We do not consider that conversation B amounted to an interview within
the terms of C.11.1.A. But on the other hand it certainly was an unsolicited
comment and would be governed by C.11.13, which states:
"A
written record shall also be made of any comments made by a suspected person,
included unsolicited comments, which are outside the context of an interview
but which might be relevant to the offence. Any such record must be timed and
signed by the maker. Where practicable the person shall be given the
opportunity to read that record and to sign it as correct or to indicate the
respects in which he considers it inaccurate."
Again
there is no dispute that there was a breach of that provision.
The defence of the appellant was that he had not dropped any Ecstasy
tablets; he had never had them in his possession; and he denied these
conversations.
We turn to the question of the learned judge's discretion. It seems to
us that these were serious breaches of the Code and might well have had a
material effect upon the fairness of the proceedings.

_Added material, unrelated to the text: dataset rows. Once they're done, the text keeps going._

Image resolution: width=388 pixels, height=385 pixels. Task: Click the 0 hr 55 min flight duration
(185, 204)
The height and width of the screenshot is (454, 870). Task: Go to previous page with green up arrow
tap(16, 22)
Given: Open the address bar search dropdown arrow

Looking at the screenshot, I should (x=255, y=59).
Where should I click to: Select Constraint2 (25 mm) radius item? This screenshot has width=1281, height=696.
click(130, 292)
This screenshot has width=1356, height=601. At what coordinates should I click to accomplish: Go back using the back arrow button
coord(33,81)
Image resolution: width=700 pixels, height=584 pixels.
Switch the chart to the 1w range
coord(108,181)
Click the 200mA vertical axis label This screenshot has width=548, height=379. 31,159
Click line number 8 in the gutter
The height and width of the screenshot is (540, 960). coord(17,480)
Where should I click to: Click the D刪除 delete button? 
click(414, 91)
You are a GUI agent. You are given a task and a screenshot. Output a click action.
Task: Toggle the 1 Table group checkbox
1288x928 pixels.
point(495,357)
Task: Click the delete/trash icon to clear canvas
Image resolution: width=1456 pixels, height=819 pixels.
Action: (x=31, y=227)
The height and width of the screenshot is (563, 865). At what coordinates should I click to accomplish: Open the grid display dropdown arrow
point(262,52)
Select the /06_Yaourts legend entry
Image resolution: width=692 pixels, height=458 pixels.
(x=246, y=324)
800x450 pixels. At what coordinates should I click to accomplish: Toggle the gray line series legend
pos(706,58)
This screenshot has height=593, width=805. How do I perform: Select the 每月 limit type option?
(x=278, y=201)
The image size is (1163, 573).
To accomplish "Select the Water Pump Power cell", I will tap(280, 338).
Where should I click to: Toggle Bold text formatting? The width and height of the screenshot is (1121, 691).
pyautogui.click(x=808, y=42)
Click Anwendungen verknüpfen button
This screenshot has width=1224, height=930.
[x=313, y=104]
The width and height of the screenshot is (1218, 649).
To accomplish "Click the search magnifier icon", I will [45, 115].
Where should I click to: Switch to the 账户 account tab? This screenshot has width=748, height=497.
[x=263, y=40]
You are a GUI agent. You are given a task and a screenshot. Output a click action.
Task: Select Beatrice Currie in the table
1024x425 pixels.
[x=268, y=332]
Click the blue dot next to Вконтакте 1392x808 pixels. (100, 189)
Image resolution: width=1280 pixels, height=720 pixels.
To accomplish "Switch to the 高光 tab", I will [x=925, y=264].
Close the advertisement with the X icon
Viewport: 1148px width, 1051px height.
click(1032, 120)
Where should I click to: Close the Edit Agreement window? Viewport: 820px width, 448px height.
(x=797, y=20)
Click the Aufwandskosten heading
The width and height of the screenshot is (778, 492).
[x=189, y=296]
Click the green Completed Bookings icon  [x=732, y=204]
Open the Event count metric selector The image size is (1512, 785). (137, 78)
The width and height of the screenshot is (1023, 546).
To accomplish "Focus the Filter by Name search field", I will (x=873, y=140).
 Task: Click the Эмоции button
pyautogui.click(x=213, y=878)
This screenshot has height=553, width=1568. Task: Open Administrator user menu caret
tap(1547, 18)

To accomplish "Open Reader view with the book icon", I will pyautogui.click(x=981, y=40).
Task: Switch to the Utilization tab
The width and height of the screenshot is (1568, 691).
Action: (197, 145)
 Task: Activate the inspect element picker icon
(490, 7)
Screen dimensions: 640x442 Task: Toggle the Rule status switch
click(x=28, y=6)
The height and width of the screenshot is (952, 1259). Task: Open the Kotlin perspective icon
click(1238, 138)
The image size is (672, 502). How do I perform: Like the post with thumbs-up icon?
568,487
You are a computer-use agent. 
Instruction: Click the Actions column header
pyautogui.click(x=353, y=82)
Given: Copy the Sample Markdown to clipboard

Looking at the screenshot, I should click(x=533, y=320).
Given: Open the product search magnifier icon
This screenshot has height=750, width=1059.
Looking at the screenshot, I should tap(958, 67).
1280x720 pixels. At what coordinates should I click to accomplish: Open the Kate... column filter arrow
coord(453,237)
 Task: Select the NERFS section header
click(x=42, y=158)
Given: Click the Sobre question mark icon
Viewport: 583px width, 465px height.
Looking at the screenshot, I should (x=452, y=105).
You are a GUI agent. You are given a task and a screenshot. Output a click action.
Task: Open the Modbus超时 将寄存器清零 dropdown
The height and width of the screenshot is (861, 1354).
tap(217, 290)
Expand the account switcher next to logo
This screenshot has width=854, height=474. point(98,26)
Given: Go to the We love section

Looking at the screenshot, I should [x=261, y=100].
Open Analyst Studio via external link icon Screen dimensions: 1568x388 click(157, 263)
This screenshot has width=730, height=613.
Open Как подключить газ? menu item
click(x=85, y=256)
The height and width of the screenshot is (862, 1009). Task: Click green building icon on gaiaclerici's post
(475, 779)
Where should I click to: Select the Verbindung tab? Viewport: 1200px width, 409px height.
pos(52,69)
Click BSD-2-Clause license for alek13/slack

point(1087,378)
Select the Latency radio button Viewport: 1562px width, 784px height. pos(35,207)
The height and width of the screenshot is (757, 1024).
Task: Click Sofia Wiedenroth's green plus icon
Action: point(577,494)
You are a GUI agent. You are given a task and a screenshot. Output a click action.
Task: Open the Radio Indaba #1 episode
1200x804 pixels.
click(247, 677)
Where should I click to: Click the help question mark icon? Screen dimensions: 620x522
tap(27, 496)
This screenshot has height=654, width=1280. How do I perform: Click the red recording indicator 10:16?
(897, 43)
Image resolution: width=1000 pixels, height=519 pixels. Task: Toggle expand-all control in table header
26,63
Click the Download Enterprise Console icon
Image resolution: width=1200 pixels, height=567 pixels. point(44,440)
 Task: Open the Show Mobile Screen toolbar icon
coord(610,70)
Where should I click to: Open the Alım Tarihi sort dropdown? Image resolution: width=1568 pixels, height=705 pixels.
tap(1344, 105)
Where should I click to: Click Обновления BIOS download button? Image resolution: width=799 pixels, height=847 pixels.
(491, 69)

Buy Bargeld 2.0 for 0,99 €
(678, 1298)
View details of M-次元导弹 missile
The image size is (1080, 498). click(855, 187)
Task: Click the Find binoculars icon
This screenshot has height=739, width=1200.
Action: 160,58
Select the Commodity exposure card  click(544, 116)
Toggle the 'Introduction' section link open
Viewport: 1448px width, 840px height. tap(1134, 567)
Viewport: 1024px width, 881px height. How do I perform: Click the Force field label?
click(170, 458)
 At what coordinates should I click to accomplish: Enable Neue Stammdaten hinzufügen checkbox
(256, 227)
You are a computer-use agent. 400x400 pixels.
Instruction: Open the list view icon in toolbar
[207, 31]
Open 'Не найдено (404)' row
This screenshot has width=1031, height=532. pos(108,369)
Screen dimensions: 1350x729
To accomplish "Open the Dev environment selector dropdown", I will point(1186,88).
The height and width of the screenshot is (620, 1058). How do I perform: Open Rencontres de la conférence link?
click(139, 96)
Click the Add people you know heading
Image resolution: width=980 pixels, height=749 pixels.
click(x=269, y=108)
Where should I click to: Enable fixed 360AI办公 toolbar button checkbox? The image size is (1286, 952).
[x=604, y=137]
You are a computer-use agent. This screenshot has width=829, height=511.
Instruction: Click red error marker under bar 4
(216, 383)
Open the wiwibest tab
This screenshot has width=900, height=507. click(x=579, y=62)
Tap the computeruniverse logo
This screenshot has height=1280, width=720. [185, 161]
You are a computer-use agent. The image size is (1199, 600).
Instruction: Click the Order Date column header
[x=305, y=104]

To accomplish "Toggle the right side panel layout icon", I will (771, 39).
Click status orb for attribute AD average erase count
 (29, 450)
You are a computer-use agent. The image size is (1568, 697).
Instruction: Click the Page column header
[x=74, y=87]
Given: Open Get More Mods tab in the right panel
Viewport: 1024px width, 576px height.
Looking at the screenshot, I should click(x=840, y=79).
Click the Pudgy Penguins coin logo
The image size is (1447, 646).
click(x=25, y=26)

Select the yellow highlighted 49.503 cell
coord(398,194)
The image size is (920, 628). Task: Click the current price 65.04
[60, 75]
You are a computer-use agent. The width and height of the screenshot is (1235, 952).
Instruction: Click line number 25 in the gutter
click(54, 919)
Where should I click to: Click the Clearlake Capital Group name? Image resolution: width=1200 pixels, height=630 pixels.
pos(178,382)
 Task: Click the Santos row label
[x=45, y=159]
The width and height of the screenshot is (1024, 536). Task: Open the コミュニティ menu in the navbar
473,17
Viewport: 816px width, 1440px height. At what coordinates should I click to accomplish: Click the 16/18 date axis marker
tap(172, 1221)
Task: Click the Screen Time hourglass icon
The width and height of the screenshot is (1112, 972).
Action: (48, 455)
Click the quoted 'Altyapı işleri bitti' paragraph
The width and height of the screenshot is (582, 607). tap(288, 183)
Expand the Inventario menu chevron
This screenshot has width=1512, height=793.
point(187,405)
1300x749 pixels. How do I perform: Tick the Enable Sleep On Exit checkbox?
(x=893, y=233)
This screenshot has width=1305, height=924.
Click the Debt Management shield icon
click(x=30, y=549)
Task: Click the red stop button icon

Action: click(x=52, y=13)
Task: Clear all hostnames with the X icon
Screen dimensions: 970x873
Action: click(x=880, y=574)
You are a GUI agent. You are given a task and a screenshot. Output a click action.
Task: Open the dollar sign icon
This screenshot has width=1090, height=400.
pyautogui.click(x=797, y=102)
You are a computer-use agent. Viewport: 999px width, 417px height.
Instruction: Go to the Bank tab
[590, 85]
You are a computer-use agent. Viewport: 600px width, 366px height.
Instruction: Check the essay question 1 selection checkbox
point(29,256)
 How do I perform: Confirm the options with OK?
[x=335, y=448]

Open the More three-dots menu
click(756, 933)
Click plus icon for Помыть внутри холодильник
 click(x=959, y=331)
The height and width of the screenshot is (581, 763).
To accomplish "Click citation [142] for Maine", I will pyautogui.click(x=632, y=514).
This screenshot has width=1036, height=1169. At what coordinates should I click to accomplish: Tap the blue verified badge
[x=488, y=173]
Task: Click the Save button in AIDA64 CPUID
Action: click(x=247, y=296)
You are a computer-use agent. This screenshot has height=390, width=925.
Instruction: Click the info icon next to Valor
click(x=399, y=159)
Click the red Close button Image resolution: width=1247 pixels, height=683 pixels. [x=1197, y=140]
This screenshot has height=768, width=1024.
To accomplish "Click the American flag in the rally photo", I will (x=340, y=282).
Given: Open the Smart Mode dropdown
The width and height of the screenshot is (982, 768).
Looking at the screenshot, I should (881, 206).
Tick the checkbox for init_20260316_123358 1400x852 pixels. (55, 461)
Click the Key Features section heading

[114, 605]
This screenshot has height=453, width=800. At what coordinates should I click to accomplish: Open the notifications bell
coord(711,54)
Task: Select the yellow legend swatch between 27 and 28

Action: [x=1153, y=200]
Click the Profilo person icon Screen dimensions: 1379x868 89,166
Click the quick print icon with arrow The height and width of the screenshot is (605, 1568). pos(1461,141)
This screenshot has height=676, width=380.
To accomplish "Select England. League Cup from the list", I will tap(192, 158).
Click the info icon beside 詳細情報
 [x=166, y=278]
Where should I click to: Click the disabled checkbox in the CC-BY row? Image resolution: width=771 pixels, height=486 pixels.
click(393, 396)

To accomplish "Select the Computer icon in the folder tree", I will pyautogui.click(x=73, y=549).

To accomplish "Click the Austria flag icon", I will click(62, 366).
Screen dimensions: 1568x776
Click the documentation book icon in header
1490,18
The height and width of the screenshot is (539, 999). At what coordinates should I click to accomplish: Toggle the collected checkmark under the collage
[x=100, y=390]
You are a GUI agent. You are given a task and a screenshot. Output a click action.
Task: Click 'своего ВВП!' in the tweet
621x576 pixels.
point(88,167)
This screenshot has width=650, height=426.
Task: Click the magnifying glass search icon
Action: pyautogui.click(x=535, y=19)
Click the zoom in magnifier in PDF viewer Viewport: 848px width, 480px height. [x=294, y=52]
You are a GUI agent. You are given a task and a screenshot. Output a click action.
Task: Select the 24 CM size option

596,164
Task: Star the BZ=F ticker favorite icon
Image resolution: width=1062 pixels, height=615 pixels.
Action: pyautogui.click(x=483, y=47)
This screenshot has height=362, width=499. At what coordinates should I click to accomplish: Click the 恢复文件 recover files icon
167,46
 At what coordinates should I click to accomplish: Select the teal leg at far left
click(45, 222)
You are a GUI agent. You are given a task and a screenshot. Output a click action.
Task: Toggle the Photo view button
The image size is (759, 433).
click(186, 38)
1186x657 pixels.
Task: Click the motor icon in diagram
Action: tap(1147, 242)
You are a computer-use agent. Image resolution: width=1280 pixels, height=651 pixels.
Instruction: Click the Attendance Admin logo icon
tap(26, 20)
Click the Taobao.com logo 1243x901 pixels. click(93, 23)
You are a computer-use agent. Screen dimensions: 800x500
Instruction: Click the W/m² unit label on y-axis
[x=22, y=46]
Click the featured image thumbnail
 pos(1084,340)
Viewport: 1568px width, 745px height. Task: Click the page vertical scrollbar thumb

Moreover, and perhaps
more significantly, it is difficult if not impossible to resist the conclusion
that, if the learned judge was applying his mind to the wrong Code, he was
basing the exercise of his discretion upon an incorrect basis. There was, it
is true, on the face of it strong eye-witness evidence. However, when analysed
that evidence was not without its difficulties: first, the extreme unlikelihood
of the appellant, handcuffed as he was, being able to do what he was alleged to
have done -- indeed, he called expert evidence on that aspect; secondly, the
change of evidence on the part of PC Bucknall once he realised that the bag
could not have gone through the slot; and third, the total futility of what the
appellant was alleged to have done -- something which was bound to have been
observed and discovered. These factors in our judgment might well have caused
the jury considerable puzzlement. It is easy to envisage that what persuaded
them (by a majority of 10 to 2) to return a conviction were remarks which in
our judgment were tantamount to damning admissions.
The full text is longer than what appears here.